I want to rehouse a Rhys Lapido Pride and Joy (UK TS808 ) into a Klon klone style box like the JHS ones , think the size is good for what I want and also a good source for knobs ,.........Canadian supplier isca plus!

Tx


----------



## keto (May 23, 2006)

Hammond makes a box that size, any electronics retailer should have or be able to get it for you. 

Knobs are much more hit and miss. Bitcheslovemyswitches .com has lots, are in NY and ship cheap


----------



## Jamdog (Mar 9, 2016)

keto said:


> Hammond makes a box that size, any electronics retailer should have or be able to get it for you.
> 
> Knobs are much more hit and miss.
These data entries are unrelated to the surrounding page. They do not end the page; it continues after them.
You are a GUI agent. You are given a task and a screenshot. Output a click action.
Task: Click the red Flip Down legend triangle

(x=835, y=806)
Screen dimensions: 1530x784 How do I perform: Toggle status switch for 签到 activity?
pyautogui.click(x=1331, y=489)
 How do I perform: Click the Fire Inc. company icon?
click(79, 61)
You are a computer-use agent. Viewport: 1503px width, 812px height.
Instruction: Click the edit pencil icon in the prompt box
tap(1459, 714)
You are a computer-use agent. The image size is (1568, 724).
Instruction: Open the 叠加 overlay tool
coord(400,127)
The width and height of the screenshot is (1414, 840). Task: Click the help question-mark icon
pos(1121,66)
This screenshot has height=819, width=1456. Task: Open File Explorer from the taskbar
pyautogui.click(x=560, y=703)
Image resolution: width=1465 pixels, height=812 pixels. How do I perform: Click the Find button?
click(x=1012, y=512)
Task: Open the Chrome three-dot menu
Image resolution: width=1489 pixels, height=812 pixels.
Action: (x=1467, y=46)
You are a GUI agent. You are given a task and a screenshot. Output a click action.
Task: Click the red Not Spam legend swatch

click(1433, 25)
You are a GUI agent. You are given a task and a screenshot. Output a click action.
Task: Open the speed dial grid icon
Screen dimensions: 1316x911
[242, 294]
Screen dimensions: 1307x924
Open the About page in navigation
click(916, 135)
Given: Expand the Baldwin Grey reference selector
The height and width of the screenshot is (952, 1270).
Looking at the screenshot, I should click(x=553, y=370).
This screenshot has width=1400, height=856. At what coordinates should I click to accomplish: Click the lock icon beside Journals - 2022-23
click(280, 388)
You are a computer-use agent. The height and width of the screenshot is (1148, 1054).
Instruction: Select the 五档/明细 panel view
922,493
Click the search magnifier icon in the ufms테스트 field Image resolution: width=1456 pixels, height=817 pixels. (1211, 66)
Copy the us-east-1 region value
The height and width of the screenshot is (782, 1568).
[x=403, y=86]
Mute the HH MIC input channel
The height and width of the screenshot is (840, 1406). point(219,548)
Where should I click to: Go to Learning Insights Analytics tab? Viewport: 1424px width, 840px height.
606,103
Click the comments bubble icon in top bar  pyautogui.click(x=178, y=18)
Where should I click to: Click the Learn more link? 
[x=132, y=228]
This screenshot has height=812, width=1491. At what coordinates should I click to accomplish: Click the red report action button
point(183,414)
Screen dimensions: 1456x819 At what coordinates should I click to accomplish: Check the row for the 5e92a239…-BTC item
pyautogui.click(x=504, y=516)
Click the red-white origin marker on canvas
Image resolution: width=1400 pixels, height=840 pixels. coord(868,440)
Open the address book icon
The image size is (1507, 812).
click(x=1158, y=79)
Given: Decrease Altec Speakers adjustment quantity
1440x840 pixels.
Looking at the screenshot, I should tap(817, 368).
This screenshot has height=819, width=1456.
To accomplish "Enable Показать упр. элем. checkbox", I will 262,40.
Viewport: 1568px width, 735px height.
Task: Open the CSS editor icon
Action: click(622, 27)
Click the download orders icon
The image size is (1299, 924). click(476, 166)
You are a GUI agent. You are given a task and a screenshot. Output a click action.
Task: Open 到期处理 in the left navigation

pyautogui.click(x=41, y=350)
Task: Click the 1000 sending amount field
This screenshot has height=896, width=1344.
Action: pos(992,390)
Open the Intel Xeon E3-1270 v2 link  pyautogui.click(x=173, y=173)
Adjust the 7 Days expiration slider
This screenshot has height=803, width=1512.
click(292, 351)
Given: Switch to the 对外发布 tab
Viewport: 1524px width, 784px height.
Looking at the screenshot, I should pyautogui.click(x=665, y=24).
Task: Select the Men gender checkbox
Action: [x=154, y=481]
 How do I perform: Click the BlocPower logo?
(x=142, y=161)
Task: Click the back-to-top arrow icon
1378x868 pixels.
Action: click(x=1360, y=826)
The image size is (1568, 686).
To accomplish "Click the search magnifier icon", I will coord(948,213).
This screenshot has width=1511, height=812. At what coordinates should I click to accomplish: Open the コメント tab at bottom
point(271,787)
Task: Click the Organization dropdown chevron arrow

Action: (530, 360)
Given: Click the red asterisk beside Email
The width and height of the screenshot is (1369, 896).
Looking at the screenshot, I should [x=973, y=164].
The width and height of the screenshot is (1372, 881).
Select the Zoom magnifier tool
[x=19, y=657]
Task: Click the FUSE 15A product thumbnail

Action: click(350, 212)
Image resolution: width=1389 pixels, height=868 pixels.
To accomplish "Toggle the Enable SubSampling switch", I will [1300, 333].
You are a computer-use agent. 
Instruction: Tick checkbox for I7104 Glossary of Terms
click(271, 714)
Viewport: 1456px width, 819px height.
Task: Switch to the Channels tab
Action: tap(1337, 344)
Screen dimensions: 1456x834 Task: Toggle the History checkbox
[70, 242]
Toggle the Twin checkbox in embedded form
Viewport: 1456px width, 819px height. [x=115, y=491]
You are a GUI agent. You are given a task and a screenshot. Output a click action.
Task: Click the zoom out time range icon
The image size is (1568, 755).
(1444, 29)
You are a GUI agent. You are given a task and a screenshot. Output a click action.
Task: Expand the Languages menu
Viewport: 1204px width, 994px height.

Bitcheslovemyswitches .com has lots, are in NY and ship cheap


I've ordered from BLMS too, price for their stomper is hard to beat and they have quality knobs for cheap. 
They also have enclosures in white and in black. 

Otherwise some electronic stores have Hammond enclosures, but the selection varies so for me it's been hit or miss.


----------



## Louis (Apr 26, 2008)

Thank's guy's !

Will check them out !


----------



## Granny Gremlin (Jun 3, 2016)

I love BLMS and their boxes are the cheapest (competitive with Asian retailers), but note that they are not actual Hammond brand - I recommend the powder coated ones as the natural ones are rather pitted and require much sanding to smooth out and polish them. Not sure how/if you intend to finish/label them.

Oh, and the size you want is 1590*BB *(the 125BB is pretty much the same size - but taller so it's easier to fit stuff into it - same with the smaller/standard pedal size 1590B vs 125B).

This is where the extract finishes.